Such a deviation from conventional approach has not only undermined the Westphalian notion of state system but has also incorporated new agents and structures, that paved a way for new forms of conflicts and warfare. Drifting from traditional notion of war and warfare, the battlefield in the post 1945 is dominated by cold wars, proxy wars, trade wars, psychological wars, cyber wars, informations wars and hybrid warfare. It implies that mostly such forms of warfare are characterised by an ever growing role and influence of non-state actors.


The paper is a critical analysis of deterrence theory and its marginalisation in terms of relevance in new wars. It provides a thorough understanding of evolving non-nuclear threats largely dominated by state vs. non-state conflicts, non-nuclear and hybrid warfare; and the diminishing utility of traditional deterrence approaches. Furthermore, it offers a new framework for advocating Modern Deterrence and Tailored Deterrence so as to establish a corelation between the emerging hybrid threats and deterrence. 

Theoretical Framework

The pioneer of nuclear deterrence strategy Bernard Brodie suggests traditionally the sole purpose of military establishment was winning a war, from mow on its chief purpose must be to avert them.This deterrent approach is likely to work in nuclear conflicts as the famous axiom states ‘Nuclear deters nuclear’. The said notion is quiet acceptable in nuclear context as no two-sided nuclear war has taken place and are successfully being averted. But in the context of non-nuclear threats, the said approach seemed to be irrelevant. Deterrence has failed to avert non-nuclear wars that have posed devastating challenges to the international security and stability.

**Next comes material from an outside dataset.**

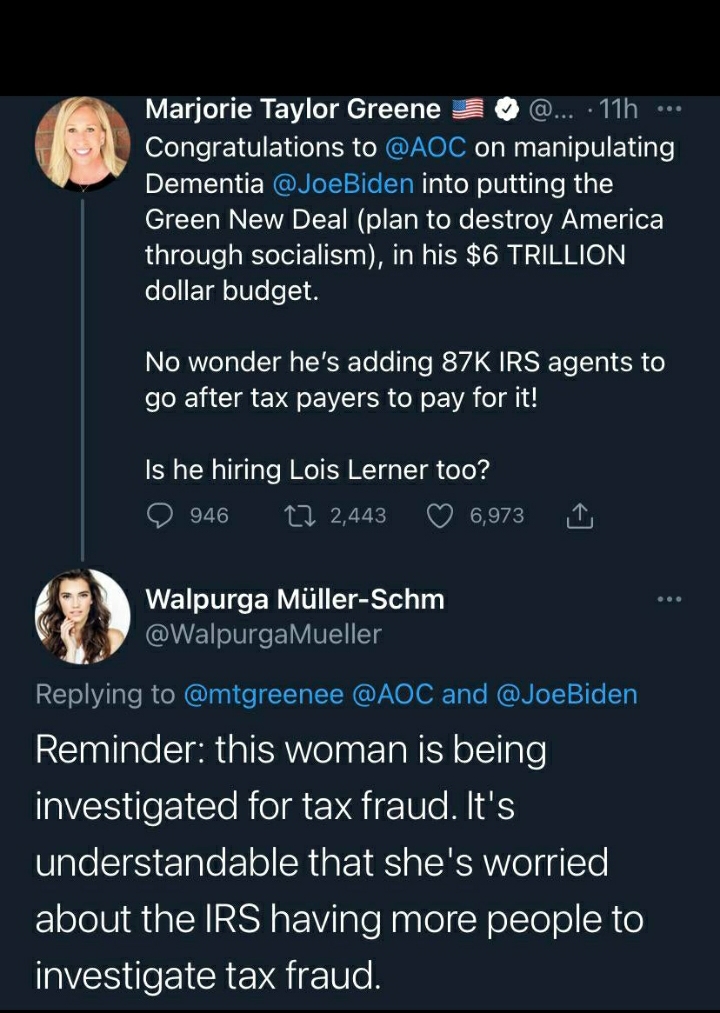Open the share icon on Greene's tweet
This screenshot has height=1013, width=720.
pos(578,515)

The stability instability paradox substantiate this idea of limited, small scale, non-nuclear conflicts in the presence of nuclear weapons. While analysing nuclear deterrent capabilities it infers:

nuclear weapons confer large scale stability between nuclear weapon states, as in over 60 years none have engaged in large direct warfare due primarily to nuclear weapons deterrence capabilities, but instead are forced into pursuing political aims by military means in the form of comparatively smaller scale acts of instability, such as proxy wars and minor conflicts.’

Drawing upon this theoretical understanding, the omnipresence of non-nuclear conflicts seem to be inevitable. The mere presence of nuclear weapons and their immense destructive capability have prompted state as well as non-state actors to explore new avenues for the pursuit of their desired ends. But such deterrence failure at lower levels can exacerbate tensions at strategic level as even minor conflicts can spiral up into a major nuclear flashpoint given the ambiguity of intentions and rationality when non-state actors get involved.

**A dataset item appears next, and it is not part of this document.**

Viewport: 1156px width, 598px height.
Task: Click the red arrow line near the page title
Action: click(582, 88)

Threshold theory also contributes to address the issues of deterrence failure in case of new wars. The major cause of such failure lies with not properly defining the red lines of non-nuclear threshold. Whilst the non-nuclear wars are waged without explicitly crossing the nuclear threshold, thereby easily bypassing the the notion of nuclear response. Even though if the states intend to lower their threshold to accommodate various non-nuclear strategic attacks, as some have already done; it becomes highly controversial. Besides, it become a subject to rational judgment that whether or not a non-nuclear (cyber) attack should be met with a nuclear retaliation.

Existing literature on deterrence has failed to comprehend the changing nature of warfare and as a result failed to adapt with the changing trends. Thus offering a fragile base on which to construct a complex hunch of the relevance of deterrence theory in the realm of new wars.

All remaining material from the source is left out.